Gemma stood still then turned back towards them. ‘Jack, you have to understand. I must finish my …’
‘You’re finishing nothing.’
Gemma Locke’s hand slid into a pocket of her gown.
‘Stop!’
‘It’s not a gun, Jack.’
‘Bring your hand back into view … slowly,’ Turner yelled.
She pulled her hand from her pocket. It was clasping a hypodermic.
‘Put it down,’ Pendragon commanded.
She ignored him and took a step towards Dr Hickle. A shot rang out, booming in the restricted, echoing space. Gemma Locke screamed in surprise. The hypodermic flew through the air and landed a few feet away. Blood spurted from a wound in her hand and she stumbled back, crumpling into a heap.

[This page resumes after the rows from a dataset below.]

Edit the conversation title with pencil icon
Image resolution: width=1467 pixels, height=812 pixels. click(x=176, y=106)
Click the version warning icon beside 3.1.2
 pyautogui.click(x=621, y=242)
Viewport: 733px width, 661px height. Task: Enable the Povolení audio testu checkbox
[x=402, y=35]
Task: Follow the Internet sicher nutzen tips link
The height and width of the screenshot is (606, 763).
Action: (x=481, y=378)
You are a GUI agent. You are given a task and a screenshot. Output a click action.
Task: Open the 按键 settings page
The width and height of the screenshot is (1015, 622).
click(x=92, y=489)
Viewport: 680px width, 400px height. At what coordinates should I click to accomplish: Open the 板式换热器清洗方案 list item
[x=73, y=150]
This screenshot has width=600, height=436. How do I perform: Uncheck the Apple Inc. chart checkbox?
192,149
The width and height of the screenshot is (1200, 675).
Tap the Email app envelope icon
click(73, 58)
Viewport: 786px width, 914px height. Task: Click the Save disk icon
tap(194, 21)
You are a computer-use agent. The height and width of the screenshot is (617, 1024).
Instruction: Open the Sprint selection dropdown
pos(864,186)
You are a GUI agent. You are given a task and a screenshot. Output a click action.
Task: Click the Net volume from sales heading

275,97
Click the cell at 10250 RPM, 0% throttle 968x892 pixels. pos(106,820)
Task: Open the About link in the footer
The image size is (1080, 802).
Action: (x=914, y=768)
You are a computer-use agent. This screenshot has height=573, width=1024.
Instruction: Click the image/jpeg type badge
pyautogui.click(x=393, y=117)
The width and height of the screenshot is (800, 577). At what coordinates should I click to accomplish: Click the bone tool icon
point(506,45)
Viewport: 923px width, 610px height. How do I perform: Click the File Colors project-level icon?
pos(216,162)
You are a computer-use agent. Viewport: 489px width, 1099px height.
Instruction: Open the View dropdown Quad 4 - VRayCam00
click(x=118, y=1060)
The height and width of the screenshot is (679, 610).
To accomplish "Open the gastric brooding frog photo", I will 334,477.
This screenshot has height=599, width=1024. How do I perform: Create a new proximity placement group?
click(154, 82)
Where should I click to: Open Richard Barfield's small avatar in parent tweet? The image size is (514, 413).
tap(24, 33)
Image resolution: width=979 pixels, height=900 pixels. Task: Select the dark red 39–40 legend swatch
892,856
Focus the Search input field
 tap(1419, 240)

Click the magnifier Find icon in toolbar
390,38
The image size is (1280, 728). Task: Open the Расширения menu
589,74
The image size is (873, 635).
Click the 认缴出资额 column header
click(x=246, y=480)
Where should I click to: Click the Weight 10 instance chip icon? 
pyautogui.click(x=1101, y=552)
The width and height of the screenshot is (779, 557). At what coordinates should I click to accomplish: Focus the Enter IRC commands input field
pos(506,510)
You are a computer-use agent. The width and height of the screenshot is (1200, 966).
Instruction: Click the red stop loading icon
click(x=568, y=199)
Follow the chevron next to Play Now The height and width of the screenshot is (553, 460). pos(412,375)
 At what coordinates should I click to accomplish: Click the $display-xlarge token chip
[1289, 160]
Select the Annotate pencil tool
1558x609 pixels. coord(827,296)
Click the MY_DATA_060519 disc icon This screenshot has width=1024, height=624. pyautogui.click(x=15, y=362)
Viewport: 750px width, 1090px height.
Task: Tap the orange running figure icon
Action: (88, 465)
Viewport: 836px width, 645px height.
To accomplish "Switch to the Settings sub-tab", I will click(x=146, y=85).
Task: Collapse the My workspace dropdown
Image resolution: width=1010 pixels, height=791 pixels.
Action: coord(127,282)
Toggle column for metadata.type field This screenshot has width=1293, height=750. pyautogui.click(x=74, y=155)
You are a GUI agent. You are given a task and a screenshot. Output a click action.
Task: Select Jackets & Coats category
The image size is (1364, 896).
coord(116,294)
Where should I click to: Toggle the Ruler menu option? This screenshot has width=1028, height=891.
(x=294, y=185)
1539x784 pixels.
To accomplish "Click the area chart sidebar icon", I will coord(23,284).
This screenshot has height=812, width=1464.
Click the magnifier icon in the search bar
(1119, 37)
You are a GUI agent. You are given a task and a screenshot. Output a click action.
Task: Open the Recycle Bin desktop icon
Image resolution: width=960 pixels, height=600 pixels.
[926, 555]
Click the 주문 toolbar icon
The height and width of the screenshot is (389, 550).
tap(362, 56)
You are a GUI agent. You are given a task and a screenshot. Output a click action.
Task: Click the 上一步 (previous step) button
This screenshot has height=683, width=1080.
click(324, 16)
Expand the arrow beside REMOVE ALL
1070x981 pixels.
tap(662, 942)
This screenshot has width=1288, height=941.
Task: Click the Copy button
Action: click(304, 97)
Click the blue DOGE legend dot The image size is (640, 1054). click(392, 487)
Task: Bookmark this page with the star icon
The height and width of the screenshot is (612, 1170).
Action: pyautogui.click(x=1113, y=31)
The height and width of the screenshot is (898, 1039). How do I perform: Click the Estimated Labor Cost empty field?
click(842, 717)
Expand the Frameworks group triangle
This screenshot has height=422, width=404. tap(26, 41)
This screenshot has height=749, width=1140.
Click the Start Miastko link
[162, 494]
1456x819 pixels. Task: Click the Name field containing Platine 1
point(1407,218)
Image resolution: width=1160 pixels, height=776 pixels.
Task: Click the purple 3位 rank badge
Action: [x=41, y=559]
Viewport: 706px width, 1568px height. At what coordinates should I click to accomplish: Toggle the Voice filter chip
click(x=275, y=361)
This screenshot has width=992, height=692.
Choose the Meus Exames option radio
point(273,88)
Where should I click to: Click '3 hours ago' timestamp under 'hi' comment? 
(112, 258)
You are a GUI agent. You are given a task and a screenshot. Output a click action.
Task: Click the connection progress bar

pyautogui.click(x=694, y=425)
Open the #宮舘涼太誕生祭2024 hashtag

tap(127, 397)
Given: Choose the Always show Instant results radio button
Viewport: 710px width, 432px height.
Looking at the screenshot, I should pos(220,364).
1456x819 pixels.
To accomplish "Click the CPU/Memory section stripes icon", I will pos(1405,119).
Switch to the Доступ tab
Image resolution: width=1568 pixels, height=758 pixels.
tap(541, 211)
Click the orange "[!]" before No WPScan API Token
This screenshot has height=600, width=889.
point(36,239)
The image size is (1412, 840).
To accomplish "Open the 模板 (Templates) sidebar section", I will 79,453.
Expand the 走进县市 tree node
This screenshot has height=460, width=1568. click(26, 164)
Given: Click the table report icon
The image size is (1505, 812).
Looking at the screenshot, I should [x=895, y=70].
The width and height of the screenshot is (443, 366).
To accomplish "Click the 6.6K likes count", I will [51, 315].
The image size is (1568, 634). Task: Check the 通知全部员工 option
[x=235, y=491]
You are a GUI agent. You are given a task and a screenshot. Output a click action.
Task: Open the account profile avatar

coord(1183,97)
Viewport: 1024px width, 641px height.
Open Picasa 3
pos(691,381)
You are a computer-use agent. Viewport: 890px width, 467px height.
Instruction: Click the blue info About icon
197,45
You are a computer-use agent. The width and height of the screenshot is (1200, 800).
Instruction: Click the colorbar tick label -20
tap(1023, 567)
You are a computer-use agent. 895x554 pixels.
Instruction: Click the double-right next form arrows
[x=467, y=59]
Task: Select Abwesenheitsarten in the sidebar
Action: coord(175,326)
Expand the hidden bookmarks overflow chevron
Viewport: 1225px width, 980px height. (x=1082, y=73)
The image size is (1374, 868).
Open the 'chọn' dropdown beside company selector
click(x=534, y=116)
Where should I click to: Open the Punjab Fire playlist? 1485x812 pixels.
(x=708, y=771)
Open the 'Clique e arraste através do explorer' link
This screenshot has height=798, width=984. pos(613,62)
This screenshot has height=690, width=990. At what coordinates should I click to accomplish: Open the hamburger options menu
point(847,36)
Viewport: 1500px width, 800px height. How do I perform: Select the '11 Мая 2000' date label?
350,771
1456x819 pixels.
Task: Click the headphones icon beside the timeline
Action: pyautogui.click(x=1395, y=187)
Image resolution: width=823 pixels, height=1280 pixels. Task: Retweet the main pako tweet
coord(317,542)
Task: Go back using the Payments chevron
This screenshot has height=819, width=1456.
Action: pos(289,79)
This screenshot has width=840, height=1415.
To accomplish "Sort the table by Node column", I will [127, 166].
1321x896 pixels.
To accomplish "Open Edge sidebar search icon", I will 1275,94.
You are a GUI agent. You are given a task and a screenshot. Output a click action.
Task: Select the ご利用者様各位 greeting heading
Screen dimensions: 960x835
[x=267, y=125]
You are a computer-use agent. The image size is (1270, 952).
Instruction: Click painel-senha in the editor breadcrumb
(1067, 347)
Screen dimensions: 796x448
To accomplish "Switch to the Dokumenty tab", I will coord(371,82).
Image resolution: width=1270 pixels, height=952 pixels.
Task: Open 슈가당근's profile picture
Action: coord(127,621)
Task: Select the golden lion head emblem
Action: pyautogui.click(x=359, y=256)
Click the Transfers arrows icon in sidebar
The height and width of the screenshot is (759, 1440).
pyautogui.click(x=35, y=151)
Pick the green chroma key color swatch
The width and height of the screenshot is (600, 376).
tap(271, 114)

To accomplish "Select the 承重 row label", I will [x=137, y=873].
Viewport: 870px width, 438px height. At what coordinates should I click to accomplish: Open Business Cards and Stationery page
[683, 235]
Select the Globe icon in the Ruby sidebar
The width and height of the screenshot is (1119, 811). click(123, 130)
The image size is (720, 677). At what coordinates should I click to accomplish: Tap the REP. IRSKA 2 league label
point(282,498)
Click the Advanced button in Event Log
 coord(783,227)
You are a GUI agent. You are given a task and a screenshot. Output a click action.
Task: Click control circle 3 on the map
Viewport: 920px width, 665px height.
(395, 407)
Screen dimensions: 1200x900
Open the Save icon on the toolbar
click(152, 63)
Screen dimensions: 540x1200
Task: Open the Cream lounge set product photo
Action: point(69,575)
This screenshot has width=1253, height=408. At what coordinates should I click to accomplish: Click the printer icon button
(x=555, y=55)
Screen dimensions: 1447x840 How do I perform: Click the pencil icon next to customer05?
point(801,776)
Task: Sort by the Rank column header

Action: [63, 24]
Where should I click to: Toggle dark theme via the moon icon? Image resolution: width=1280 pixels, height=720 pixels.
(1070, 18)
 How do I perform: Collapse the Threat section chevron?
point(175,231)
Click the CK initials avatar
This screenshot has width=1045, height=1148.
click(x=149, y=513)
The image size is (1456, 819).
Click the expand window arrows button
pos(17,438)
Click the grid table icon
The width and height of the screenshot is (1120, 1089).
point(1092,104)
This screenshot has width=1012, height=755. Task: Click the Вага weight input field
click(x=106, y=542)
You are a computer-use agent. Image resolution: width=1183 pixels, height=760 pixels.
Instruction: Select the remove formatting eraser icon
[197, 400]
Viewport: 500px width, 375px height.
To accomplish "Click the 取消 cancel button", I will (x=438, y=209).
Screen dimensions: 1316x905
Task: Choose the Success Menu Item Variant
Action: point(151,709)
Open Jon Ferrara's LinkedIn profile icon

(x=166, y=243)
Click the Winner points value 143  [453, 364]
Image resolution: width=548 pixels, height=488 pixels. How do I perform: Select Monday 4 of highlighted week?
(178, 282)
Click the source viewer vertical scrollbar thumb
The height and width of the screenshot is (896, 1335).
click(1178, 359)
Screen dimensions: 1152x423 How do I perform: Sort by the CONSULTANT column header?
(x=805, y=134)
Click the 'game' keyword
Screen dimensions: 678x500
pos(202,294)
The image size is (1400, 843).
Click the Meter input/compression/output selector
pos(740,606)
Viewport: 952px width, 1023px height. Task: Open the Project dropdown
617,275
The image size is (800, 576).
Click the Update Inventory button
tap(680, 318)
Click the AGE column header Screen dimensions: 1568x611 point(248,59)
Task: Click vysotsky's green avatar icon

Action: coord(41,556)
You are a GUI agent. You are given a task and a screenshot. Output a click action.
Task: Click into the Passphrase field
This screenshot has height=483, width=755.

Pendragon dashed forward, his gun levelled at her head. Gemma Locke lay on her side in a foetal position, cradling her wounded hand. A line of blood spilled away across the wooden floor.
‘Turner … call the paramedics,’ Pendragon ordered.
He bent forward, keeping the gun pointed at Gemma’s head, and pushed back her shoulder gently. She stared up at him, her smile sliding into a look of triumph.
‘How perfect, Inspector. They’ll have to add a new chapter to the textbooks, and it will be all about me.’
Manhattan, December 1888
The man was known by many names. To some he had been William Sandler, to others Harry Tumbril, Cedric O’Brien, Norman Heathcote or Graham Harris. Although the name had never been used to his face, he had also acquired the epithet Jack the Ripper. Here, at the Broadway Central Hotel, he had registered as Francis Bettleman, a businessman from England, who was planning to invest in a road-surfacing company in Brooklyn.
He had been away from England for two months now and was itching to work again. On the voyage across the Atlantic he had spent many long hours in his cabin contemplating his next endeavour. But then, upon arriving in New York, he had been thrown temporarily off course. He had seen paintings of the city and some rare photographs, but the physical reality of the place was so overwhelming that, for a while, he had lost his sense of direction.
On the surface, the place reminded him of a very small London. It was grimy, dark, dirty, and filled with too many moronic humans. But in many other
ways it was an alien city. It was not so claustrophobic as London; the sky was huge, and so were some of the buildings. Architects from across the world were flocking here to flex their design muscles and show off their expertise. It was a blank canvas for them. And so it was for him too, once he got his bearings. One had to be familiar with a killing ground. Escape routes needed to be mapped out, local customs understood. It would be so easy to make a fatal error if he were not thoroughly prepared. He could not contemplate such sloppiness. He was a professional, a great artist. The English might have calmed down now that their notorious murderer had apparently stopped his slaughter. But the New World was beginning to wake up to his presence and he was revelling in the delicious taste of fear and suspicion all around him.